Many skin care products seek to improve appearance through hydration. The Franz ruling may encourage plaintiffs to pursue similar allegations that the marketing claims made for those products amount to representations that the products are “drugs” that alter the structure of skin and require FDA approval. Although the Franz ruling will not be binding on other district courts, plaintiffs will certainly cite Franz in an attempt to get past motions to dismiss. We expect the Franz defendant will pursue summary judgment as the court suggested, and the type of evidence the defendant offers and how the court responds will likely also be significant for subsequent actions.
Borchenko v. L’Oreal. In a more encouraging ruling for cosmetic marketers, Judge Klausner of the Central District of California entered a ruling in Borchenko that, if affirmed on appeal, could be a death blow for many of the “unapproved drug” cases filed in California federal courts. Similar to Franz, the plaintiff in Borchenko alleged that various products marketed as skin “firming” should have been approved through an NDA because they made “skin structural representations,” and were consequently “drugs” under the FDCA. As the FDCA does not provide for its enforcement through private actions, the plaintiff brought her claims for the “unlawful” sale of unapproved drugs under California’s UCL and Sherman Law.
The defendant manufacturer moved to dismiss on the grounds that the state law claims were preempted by the FDCA. Agreeing with the defendant, the court noted that under Supreme Court and Ninth Circuit case law, claims regarding conduct that violates the FDCA are not necessarily preempted, but claims seeking relief because conduct violates the FDCA are subject to preemption. The Borchenko plaintiff argued her claims were not preempted as they sought relief based on violation of the Sherman Law, and thus were not seeking to enforce the FDCA. In rejecting the plaintiff’s argument, the court ruled the Sherman law expressly made violation of the FDCA’s “drug” approval requirements a prohibited act. The court further noted that the Plaintiff was seeking an injunction requiring compliance with the FDCA. As Plaintiff’s claims required that the Court apply the FDCA, they were preempted by the FDCA’s provisions giving enforcement authority to the FDA.

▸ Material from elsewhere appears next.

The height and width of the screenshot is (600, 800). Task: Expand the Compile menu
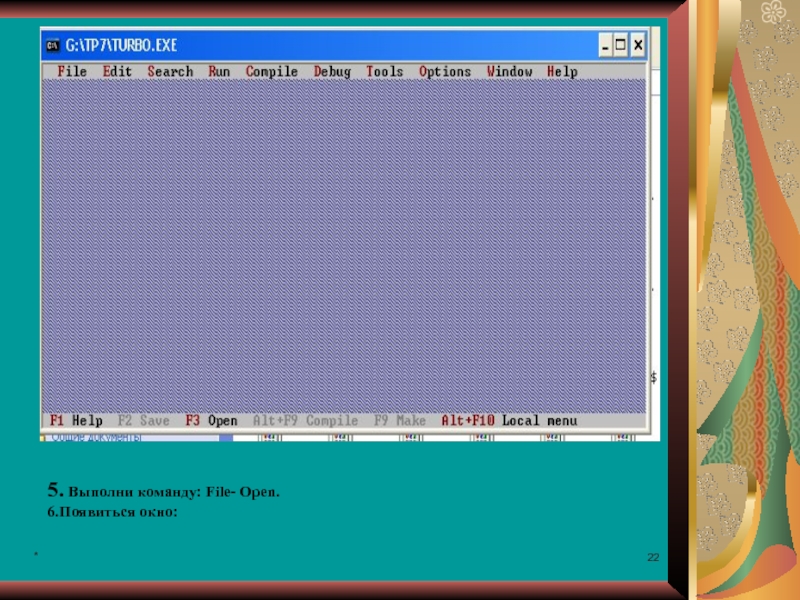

Not surprisingly, the Borchenko plaintiff has appealed the preemption ruling to the Ninth Circuit. We should have the decision on that appeal sometime in the coming year. If the ruling is upheld, it will increase the pleading burden of plaintiffs seeking to pursue unapproved “drug” claims in California federal courts and may drive such cases to other circuits with more lenient preemption standards. In the interim, marketers facing newly filed unapproved “drug” class actions in federal court should be careful to raise a preemption in an initial motion to dismiss and may be able to get such cases stayed pending the Ninth Circuit’s ruling. In addition, when faced with such class actions in California state court, marketers should quickly determine whether grounds for removal under the Class Action Fairness Act exist, and if so, timely remove to federal court, as California state courts will not be bound by a Ninth Circuit ruling affirming the Borchenko decision.